An exact copy of every entry is what's needed, so please transcribe them all.

- Source information -

+ + +

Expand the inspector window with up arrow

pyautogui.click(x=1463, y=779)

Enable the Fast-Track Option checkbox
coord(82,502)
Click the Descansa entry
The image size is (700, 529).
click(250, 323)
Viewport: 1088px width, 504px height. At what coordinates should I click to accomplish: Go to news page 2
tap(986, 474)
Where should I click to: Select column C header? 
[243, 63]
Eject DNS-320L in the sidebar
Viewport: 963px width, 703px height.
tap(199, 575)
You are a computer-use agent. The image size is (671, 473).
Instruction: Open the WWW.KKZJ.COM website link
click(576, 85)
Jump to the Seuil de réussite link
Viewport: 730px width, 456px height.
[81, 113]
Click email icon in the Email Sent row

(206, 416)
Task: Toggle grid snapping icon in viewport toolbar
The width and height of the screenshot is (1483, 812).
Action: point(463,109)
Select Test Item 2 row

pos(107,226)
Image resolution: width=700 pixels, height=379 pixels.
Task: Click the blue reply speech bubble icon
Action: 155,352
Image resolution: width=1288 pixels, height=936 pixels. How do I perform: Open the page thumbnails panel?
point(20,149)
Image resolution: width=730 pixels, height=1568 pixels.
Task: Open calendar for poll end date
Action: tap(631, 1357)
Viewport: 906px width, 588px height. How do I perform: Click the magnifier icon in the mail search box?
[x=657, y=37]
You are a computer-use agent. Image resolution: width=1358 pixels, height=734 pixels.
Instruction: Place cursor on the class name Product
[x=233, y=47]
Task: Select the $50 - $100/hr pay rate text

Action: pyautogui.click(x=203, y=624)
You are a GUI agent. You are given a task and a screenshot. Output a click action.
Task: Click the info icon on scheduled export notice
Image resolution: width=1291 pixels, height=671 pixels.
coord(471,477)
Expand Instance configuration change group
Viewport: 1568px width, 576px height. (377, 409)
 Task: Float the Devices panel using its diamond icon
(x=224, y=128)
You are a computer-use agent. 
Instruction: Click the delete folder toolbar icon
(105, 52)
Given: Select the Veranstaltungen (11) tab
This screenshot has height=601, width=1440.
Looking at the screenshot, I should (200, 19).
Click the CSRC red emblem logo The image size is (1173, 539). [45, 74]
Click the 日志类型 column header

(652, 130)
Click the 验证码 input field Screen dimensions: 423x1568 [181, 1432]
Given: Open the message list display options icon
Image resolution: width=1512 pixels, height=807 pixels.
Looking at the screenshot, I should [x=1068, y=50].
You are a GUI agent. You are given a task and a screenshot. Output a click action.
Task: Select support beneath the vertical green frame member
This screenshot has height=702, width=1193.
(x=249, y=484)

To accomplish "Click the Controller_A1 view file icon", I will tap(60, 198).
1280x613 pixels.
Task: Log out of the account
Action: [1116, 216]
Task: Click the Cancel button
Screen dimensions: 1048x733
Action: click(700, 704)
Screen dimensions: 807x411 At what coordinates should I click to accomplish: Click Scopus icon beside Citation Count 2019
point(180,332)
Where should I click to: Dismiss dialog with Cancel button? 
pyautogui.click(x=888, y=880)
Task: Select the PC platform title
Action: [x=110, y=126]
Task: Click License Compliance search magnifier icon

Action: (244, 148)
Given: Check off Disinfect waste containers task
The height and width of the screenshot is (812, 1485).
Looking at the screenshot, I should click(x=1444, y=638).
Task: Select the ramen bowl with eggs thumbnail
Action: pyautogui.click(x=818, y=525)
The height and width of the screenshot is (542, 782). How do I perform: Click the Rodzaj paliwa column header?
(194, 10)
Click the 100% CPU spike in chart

+ + +

- Answer -
Expand the inspector window with up arrow

pyautogui.click(x=1463, y=779)

Enable the Fast-Track Option checkbox
coord(82,502)
Click the Descansa entry
The image size is (700, 529).
click(250, 323)
Viewport: 1088px width, 504px height. At what coordinates should I click to accomplish: Go to news page 2
tap(986, 474)
Where should I click to: Select column C header? 
[243, 63]
Eject DNS-320L in the sidebar
Viewport: 963px width, 703px height.
tap(199, 575)
You are a computer-use agent. The image size is (671, 473).
Instruction: Open the WWW.KKZJ.COM website link
click(576, 85)
Jump to the Seuil de réussite link
Viewport: 730px width, 456px height.
[81, 113]
Click email icon in the Email Sent row

(206, 416)
Task: Toggle grid snapping icon in viewport toolbar
The width and height of the screenshot is (1483, 812).
Action: point(463,109)
Select Test Item 2 row

pos(107,226)
Image resolution: width=700 pixels, height=379 pixels.
Task: Click the blue reply speech bubble icon
Action: 155,352
Image resolution: width=1288 pixels, height=936 pixels. How do I perform: Open the page thumbnails panel?
point(20,149)
Image resolution: width=730 pixels, height=1568 pixels.
Task: Open calendar for poll end date
Action: tap(631, 1357)
Viewport: 906px width, 588px height. How do I perform: Click the magnifier icon in the mail search box?
[x=657, y=37]
You are a computer-use agent. Image resolution: width=1358 pixels, height=734 pixels.
Instruction: Place cursor on the class name Product
[x=233, y=47]
Task: Select the $50 - $100/hr pay rate text

Action: pyautogui.click(x=203, y=624)
You are a GUI agent. You are given a task and a screenshot. Output a click action.
Task: Click the info icon on scheduled export notice
Image resolution: width=1291 pixels, height=671 pixels.
coord(471,477)
Expand Instance configuration change group
Viewport: 1568px width, 576px height. (377, 409)
 Task: Float the Devices panel using its diamond icon
(x=224, y=128)
You are a computer-use agent. 
Instruction: Click the delete folder toolbar icon
(105, 52)
Given: Select the Veranstaltungen (11) tab
This screenshot has height=601, width=1440.
Looking at the screenshot, I should (200, 19).
Click the CSRC red emblem logo The image size is (1173, 539). [45, 74]
Click the 日志类型 column header

(652, 130)
Click the 验证码 input field Screen dimensions: 423x1568 [181, 1432]
Given: Open the message list display options icon
Image resolution: width=1512 pixels, height=807 pixels.
Looking at the screenshot, I should [x=1068, y=50].
You are a GUI agent. You are given a task and a screenshot. Output a click action.
Task: Select support beneath the vertical green frame member
This screenshot has height=702, width=1193.
(x=249, y=484)

To accomplish "Click the Controller_A1 view file icon", I will tap(60, 198).
1280x613 pixels.
Task: Log out of the account
Action: [1116, 216]
Task: Click the Cancel button
Screen dimensions: 1048x733
Action: click(700, 704)
Screen dimensions: 807x411 At what coordinates should I click to accomplish: Click Scopus icon beside Citation Count 2019
point(180,332)
Where should I click to: Dismiss dialog with Cancel button? 
pyautogui.click(x=888, y=880)
Task: Select the PC platform title
Action: [x=110, y=126]
Task: Click License Compliance search magnifier icon

Action: (244, 148)
Given: Check off Disinfect waste containers task
The height and width of the screenshot is (812, 1485).
Looking at the screenshot, I should click(x=1444, y=638).
Task: Select the ramen bowl with eggs thumbnail
Action: pyautogui.click(x=818, y=525)
The height and width of the screenshot is (542, 782). How do I perform: Click the Rodzaj paliwa column header?
(194, 10)
Click the 100% CPU spike in chart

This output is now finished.